Der Eigenmietwert ist seit jeher umstritten – doch was bedeutet er und was passiert mit ihm?

Einkommenssteuer auf den sogenannten Eigenmietwert zahlt jeder, der in der Schweiz eine Immobilie besitzt und diese ihm zur Eigennutzung zur Verfügung steht. Der Eigenmietwert wird dem steuerbaren Einkommen hinzugefügt und sorgt bei Wohneigentümern zu höheren Steuern und derzeit bei Politikern für Diskussionen. Insbesondere da es sich um ein fiktives und nicht um ein tatsächlich realisiertes Einkommen handelt - ganz im Gegensatz zu anderen steuerbaren Einkünften wie Löhnen, Renten, Dividenden, Mieteinnahmen etc.

Am theoretischen Mietzins, den ein Immobilieneigentümer bei der Vermietung an einen Dritten erzielen könnte, bemisst sich dieser Eigenmietwert und gilt sowohl für die Haupt- wie auch Zweitimmobilie(n).

Mindestens 60 Prozent der marktüblichen Miete muss der Eigenmietwert laut Bundesgericht betragen. Ansonsten definiert jeder Kanton selbst und mit eigenen Methoden, wie hoch sich der jeweilige Liegenschafts- und davon abgeleitet auch der Eigenmietwert bemisst.

Das solidarische Steuersystem der Schweiz ist der Grund für diese international sicherlich eher unbekannte Steuer. Immobilienbesitzer können Hypozinsen, Reperatur- und Unterhaltskosten in Abzug bringen und geniessen dadurch Steuervorteile. Indem ein Eigenmietwert zu versteuern ist, sollen diese Vorteile etwas ausgeglichen werden. Seit Bestehen des Tiefzinsniveaus führt der Eigenmietwert, trotz der möglichen Abzüge, praktisch ausschliesslich zu einem Anstieg des steuerbaren Einkommens.

Nachdem per Notrecht der Eigenmietwert 1934 eingeführt wurde mit dem Ziel, den damals sanierungsbedürftigen Bundeshaushalt für die kommenden vier Jahre aufzubessern, wurde mehrmals versucht, die zusätzliche Steuer namens Eigenmietwert wieder abzuschaffen, was allerdings im Parlament mehrmals und auch zweimal an der Urne misslang, so dass die Steuer bis heute weiterbesteht.

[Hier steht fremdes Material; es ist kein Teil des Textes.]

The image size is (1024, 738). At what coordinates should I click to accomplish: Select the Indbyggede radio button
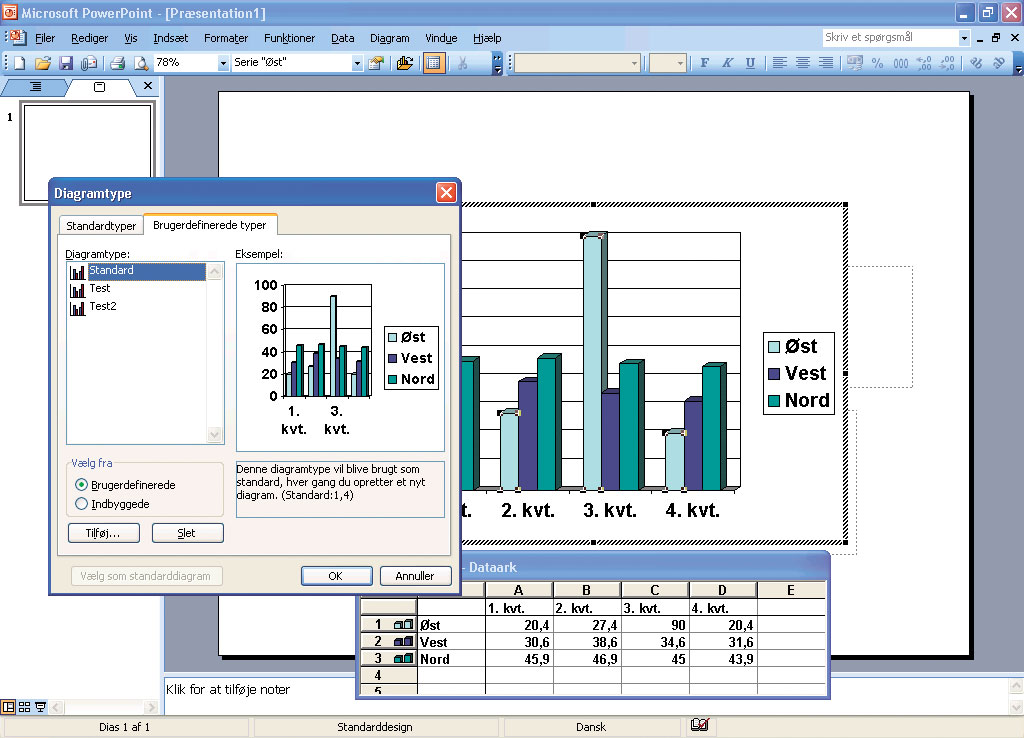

Nachdem der Ständerat mit einer knappen Mehrheit von 20 zu 17 der Abschaffung des Eigenmietwertes zugestimmt hat, liegt das Thema nun beim Nationalrat, die Nationalratskommission hat sich bereits dafür entschieden.

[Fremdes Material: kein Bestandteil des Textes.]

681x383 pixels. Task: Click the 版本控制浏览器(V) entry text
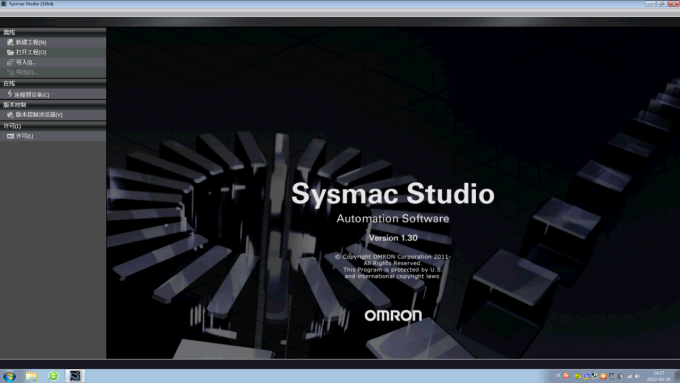point(39,115)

Eine mögliche Abschaffung wirft aber auch Fragen auf:

  • sind weiterhin Abzüge für Unterhaltskosten möglich?
  • gibt es Ausnahmen für Massnahmen die dem Umweltschutz und der Einsparung von Energie dienen?
  • wie gestaltet sich der Abzug von Schuldzinsen bei der Kombination von Eigengebrauch und Vermietung?

Die vom Ständerat bevorzugte Variante würde den Abzug von Schuldzinsen unter bestimmten Bedingungen gestatten, wobei der Eigenmietwert auf Zweitwohnungen bestehen bleiben soll. Nun wird der Nationalrat über die Abschaffung befinden und bei der Ausgestaltung der Abzüge sicherlich weiter für hitzige Diskussionen bei der Behandlung der Schweizer Besonderheit sorgen, die vermutlich in der einen oder anderen Weise weiter erhalten bleiben wird - vielleicht künftig auch nur für Zweitwohnungsbesitzer.

Eine Abschaffung ist frühestens per 01.01.2023 zu erwarten.